* ASSIGNED TASK
Pull every line of the entries that has the word "Britten".

* DATA PROVIDED

· · · ·

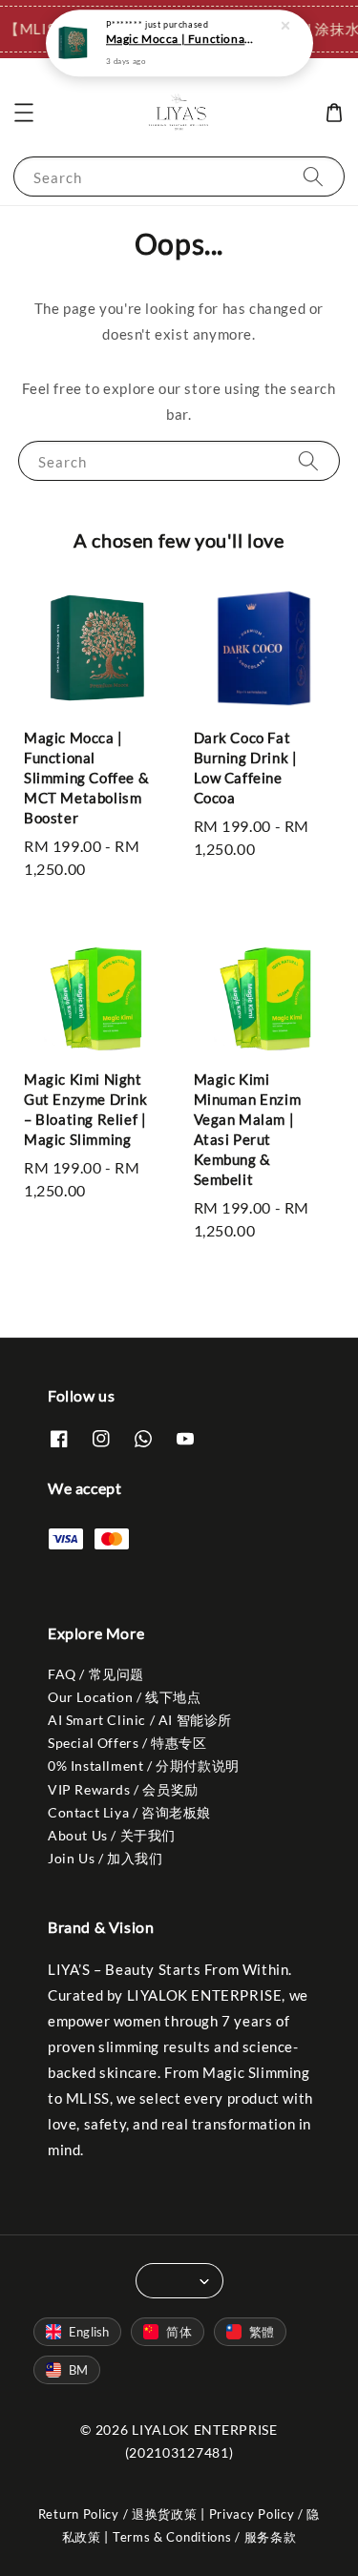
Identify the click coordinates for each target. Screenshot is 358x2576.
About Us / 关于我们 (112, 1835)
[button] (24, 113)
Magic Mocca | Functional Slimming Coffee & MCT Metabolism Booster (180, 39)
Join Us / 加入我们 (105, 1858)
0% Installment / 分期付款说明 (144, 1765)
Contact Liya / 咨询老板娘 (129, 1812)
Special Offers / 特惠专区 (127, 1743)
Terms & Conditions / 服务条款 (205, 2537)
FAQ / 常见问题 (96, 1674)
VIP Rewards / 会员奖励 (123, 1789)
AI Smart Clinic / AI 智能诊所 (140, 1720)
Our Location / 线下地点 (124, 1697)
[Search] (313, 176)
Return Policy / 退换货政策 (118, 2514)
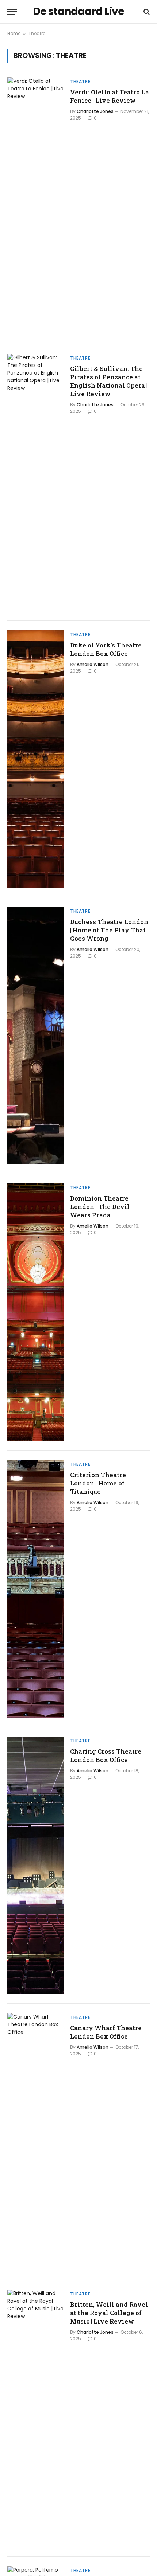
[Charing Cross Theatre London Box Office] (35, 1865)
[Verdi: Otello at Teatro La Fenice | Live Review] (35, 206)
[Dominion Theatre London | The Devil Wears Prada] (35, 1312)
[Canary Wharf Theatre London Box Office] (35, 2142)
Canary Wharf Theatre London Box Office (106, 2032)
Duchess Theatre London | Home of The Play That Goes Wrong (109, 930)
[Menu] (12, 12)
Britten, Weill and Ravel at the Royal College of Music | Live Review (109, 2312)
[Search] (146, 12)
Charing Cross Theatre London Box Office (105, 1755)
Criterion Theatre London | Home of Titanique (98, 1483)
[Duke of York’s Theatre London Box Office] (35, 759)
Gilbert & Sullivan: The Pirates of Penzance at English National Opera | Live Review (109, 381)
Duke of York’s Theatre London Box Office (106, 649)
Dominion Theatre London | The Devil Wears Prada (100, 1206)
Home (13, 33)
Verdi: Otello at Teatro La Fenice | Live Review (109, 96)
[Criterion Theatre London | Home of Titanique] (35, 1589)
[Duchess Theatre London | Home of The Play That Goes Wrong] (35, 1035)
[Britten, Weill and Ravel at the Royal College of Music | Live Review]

· · · ·

* FINISHED TASK
Britten, Weill and Ravel at the Royal College of Music | Live Review (109, 2312)
[Britten, Weill and Ravel at the Royal College of Music | Live Review]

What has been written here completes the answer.